- **Task details**: Among the lines of data below, reproduce only those from the one with "[Toggle menu] (166, 41)" through the one with "Purchase by SKU (760, 115)", exactly as they stand, both ends included.

[Stored data entries]
☆ ☆ ☆ ☆

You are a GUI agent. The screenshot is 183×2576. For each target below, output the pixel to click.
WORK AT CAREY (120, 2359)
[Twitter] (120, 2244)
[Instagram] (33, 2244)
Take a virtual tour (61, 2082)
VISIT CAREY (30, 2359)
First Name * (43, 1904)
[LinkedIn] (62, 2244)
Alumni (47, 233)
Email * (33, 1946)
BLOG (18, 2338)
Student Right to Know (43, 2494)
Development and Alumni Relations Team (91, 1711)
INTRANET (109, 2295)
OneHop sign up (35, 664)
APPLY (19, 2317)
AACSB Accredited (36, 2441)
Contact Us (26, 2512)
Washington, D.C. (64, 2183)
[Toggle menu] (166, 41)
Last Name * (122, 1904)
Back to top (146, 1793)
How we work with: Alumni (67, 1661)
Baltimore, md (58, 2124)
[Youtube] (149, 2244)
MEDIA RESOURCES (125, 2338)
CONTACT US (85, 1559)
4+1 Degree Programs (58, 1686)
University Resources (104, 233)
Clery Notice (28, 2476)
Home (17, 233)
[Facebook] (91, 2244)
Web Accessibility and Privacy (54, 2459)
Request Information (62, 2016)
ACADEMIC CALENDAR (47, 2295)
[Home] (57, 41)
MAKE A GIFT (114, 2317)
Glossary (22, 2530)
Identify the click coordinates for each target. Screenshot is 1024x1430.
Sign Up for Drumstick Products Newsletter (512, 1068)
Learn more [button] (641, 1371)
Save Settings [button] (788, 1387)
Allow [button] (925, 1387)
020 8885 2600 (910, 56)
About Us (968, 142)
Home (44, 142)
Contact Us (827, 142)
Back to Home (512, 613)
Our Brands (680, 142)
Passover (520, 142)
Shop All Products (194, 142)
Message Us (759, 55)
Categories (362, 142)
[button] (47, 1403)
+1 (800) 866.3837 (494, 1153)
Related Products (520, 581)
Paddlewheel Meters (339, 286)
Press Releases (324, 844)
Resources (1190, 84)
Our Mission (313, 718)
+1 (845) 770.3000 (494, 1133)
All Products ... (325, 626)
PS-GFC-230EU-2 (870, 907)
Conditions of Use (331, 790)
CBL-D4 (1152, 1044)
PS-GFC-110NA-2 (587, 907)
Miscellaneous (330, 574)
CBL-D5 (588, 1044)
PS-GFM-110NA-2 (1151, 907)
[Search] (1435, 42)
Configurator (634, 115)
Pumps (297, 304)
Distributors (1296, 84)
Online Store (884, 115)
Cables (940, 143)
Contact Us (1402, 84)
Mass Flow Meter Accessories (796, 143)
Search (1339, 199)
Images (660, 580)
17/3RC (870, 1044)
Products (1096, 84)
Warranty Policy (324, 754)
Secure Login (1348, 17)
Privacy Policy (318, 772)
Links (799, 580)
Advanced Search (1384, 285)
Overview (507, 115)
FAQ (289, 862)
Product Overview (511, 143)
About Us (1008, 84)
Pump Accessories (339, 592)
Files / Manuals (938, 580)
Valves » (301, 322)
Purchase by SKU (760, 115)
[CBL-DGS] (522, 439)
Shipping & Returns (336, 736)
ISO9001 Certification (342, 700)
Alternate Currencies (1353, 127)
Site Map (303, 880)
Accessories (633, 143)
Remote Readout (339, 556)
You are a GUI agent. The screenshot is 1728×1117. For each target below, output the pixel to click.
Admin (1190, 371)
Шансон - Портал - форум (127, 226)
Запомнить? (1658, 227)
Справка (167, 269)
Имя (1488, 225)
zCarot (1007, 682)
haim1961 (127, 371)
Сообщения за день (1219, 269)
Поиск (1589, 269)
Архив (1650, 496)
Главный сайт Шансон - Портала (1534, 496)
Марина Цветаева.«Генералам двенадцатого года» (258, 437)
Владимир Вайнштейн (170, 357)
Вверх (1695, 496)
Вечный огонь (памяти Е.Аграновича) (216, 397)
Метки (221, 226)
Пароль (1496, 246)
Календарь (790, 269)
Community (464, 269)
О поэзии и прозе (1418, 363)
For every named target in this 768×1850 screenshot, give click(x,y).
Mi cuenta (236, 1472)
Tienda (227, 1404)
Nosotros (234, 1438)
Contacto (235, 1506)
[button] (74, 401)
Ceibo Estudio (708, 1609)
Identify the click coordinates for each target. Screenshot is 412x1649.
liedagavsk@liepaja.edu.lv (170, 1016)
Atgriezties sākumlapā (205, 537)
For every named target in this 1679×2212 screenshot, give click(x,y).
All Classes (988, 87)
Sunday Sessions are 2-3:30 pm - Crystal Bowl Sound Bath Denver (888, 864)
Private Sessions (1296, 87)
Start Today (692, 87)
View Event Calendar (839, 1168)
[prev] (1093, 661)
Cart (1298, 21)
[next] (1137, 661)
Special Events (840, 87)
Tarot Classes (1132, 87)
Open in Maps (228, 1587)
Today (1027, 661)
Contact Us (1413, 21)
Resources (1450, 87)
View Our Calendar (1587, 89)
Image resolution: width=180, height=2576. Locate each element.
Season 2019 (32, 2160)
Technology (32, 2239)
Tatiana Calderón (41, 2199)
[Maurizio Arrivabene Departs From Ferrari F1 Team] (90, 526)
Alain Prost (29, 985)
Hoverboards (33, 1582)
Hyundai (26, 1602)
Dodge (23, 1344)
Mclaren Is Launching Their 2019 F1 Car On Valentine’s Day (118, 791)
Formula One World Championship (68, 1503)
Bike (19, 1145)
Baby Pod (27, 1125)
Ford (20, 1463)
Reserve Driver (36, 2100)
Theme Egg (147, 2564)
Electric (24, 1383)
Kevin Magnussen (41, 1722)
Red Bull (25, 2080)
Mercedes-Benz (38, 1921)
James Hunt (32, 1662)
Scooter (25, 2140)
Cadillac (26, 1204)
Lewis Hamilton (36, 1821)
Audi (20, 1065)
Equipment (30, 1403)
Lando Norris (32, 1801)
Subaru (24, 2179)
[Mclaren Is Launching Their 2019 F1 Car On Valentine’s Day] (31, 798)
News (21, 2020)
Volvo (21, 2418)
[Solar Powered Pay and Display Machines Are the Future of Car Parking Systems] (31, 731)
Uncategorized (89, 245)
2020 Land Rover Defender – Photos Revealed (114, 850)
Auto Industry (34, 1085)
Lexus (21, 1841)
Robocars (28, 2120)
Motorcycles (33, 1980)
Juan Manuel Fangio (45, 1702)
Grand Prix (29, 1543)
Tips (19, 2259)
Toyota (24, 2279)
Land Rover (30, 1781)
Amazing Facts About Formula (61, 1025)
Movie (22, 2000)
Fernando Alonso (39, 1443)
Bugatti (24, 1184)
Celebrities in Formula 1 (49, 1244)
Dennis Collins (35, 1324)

☆ ☆ ☆ ☆

- **Output for this task**:
[Toggle menu] (166, 41)
Last Name * (122, 1904)
Back to top (146, 1793)
How we work with: Alumni (67, 1661)
Baltimore, md (58, 2124)
[Youtube] (149, 2244)
MEDIA RESOURCES (125, 2338)
CONTACT US (85, 1559)
4+1 Degree Programs (58, 1686)
University Resources (104, 233)
Clery Notice (28, 2476)
Home (17, 233)
[Facebook] (91, 2244)
Web Accessibility and Privacy (54, 2459)
Request Information (62, 2016)
ACADEMIC CALENDAR (47, 2295)
[Home] (57, 41)
MAKE A GIFT (114, 2317)
Glossary (22, 2530)
Identify the click coordinates for each target. Screenshot is 1024x1430.
Sign Up for Drumstick Products Newsletter (512, 1068)
Learn more [button] (641, 1371)
Save Settings [button] (788, 1387)
Allow [button] (925, 1387)
020 8885 2600 (910, 56)
About Us (968, 142)
Home (44, 142)
Contact Us (827, 142)
Back to Home (512, 613)
Our Brands (680, 142)
Passover (520, 142)
Shop All Products (194, 142)
Message Us (759, 55)
Categories (362, 142)
[button] (47, 1403)
+1 (800) 866.3837 (494, 1153)
Related Products (520, 581)
Paddlewheel Meters (339, 286)
Press Releases (324, 844)
Resources (1190, 84)
Our Mission (313, 718)
+1 (845) 770.3000 (494, 1133)
All Products ... (325, 626)
PS-GFC-230EU-2 (870, 907)
Conditions of Use (331, 790)
CBL-D4 (1152, 1044)
PS-GFC-110NA-2 (587, 907)
Miscellaneous (330, 574)
CBL-D5 (588, 1044)
PS-GFM-110NA-2 (1151, 907)
[Search] (1435, 42)
Configurator (634, 115)
Pumps (297, 304)
Distributors (1296, 84)
Online Store (884, 115)
Cables (940, 143)
Contact Us (1402, 84)
Mass Flow Meter Accessories (796, 143)
Search (1339, 199)
Images (660, 580)
17/3RC (870, 1044)
Products (1096, 84)
Warranty Policy (324, 754)
Secure Login (1348, 17)
Privacy Policy (318, 772)
Links (799, 580)
Advanced Search (1384, 285)
Overview (507, 115)
FAQ (289, 862)
Product Overview (511, 143)
About Us (1008, 84)
Pump Accessories (339, 592)
Files / Manuals (938, 580)
Valves » (301, 322)
Purchase by SKU (760, 115)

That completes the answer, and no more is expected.